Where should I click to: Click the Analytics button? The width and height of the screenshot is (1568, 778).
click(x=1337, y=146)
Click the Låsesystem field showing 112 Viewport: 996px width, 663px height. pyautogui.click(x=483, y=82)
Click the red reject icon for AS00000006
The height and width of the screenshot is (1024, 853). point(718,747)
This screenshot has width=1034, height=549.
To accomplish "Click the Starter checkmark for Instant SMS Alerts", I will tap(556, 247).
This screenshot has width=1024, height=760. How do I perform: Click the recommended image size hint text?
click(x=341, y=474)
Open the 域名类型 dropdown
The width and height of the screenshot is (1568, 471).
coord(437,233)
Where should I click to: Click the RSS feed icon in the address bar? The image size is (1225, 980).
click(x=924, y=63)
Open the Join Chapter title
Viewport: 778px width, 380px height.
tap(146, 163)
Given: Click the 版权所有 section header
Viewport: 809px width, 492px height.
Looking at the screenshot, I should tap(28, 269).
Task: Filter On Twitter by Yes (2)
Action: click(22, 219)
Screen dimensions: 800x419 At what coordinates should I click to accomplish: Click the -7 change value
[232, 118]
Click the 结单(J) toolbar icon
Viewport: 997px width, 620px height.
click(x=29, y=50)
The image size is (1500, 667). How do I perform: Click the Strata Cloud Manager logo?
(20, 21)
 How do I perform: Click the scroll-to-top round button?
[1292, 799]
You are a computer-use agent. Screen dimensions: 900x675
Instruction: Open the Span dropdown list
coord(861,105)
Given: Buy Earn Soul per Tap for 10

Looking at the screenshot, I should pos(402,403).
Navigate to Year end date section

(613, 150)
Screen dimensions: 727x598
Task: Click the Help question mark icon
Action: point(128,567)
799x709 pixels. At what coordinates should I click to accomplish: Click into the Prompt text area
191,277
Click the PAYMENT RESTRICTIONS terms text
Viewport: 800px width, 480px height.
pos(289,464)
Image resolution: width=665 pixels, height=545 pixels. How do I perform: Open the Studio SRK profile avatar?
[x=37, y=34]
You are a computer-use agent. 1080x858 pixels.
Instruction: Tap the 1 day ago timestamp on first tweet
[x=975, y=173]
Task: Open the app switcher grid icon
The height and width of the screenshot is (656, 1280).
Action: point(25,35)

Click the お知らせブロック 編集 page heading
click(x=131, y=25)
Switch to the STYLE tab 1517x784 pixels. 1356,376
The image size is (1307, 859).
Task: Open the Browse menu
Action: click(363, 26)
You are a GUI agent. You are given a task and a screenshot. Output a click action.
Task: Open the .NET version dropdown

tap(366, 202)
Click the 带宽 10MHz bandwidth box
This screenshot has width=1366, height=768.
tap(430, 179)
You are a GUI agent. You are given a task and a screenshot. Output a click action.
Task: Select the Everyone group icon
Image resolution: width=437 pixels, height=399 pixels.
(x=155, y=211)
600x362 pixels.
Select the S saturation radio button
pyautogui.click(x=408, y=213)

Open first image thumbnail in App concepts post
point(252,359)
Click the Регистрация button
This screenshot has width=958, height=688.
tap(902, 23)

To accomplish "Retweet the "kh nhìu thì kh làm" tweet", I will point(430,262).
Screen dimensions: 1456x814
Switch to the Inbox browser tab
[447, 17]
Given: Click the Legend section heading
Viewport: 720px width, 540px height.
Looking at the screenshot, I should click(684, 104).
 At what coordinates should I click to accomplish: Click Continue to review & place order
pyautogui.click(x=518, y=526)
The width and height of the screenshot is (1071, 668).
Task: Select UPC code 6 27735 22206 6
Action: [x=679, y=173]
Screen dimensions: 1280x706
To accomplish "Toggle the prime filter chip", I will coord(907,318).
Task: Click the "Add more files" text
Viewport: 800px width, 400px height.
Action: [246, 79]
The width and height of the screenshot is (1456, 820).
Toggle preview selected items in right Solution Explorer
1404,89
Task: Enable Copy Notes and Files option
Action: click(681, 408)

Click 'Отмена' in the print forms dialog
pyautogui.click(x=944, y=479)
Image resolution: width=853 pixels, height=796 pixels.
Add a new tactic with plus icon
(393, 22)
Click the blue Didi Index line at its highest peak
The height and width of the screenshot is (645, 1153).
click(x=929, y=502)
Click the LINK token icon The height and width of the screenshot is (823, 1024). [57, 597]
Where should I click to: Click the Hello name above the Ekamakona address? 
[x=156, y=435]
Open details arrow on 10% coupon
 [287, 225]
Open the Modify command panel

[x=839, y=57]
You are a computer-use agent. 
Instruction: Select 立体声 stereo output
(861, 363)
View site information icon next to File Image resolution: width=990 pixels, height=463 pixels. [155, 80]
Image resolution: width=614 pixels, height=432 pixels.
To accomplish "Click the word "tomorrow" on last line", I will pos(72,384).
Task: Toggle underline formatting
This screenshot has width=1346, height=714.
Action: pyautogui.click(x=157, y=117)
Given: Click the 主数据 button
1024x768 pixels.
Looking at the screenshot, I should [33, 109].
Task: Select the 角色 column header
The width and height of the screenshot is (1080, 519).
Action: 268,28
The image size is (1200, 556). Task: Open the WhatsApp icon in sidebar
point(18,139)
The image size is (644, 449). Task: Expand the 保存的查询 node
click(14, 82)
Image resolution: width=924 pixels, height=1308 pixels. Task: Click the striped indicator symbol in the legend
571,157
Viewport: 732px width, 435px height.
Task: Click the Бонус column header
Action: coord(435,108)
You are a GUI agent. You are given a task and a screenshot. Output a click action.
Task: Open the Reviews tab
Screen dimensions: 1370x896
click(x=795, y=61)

----------------------------------------

◆ **What to do**
Wherever the line holding "Open first image" falls in the entries above, copy exactly from it through the line holding "Click the blue", inclusive, and add nothing.

◆ **Your response**
Open first image thumbnail in App concepts post
point(252,359)
Click the Регистрация button
This screenshot has width=958, height=688.
tap(902, 23)

To accomplish "Retweet the "kh nhìu thì kh làm" tweet", I will point(430,262).
Screen dimensions: 1456x814
Switch to the Inbox browser tab
[447, 17]
Given: Click the Legend section heading
Viewport: 720px width, 540px height.
Looking at the screenshot, I should click(684, 104).
 At what coordinates should I click to accomplish: Click Continue to review & place order
pyautogui.click(x=518, y=526)
The width and height of the screenshot is (1071, 668).
Task: Select UPC code 6 27735 22206 6
Action: [x=679, y=173]
Screen dimensions: 1280x706
To accomplish "Toggle the prime filter chip", I will coord(907,318).
Task: Click the "Add more files" text
Viewport: 800px width, 400px height.
Action: [246, 79]
The width and height of the screenshot is (1456, 820).
Toggle preview selected items in right Solution Explorer
1404,89
Task: Enable Copy Notes and Files option
Action: click(681, 408)

Click 'Отмена' in the print forms dialog
pyautogui.click(x=944, y=479)
Image resolution: width=853 pixels, height=796 pixels.
Add a new tactic with plus icon
(393, 22)
Click the blue Didi Index line at its highest peak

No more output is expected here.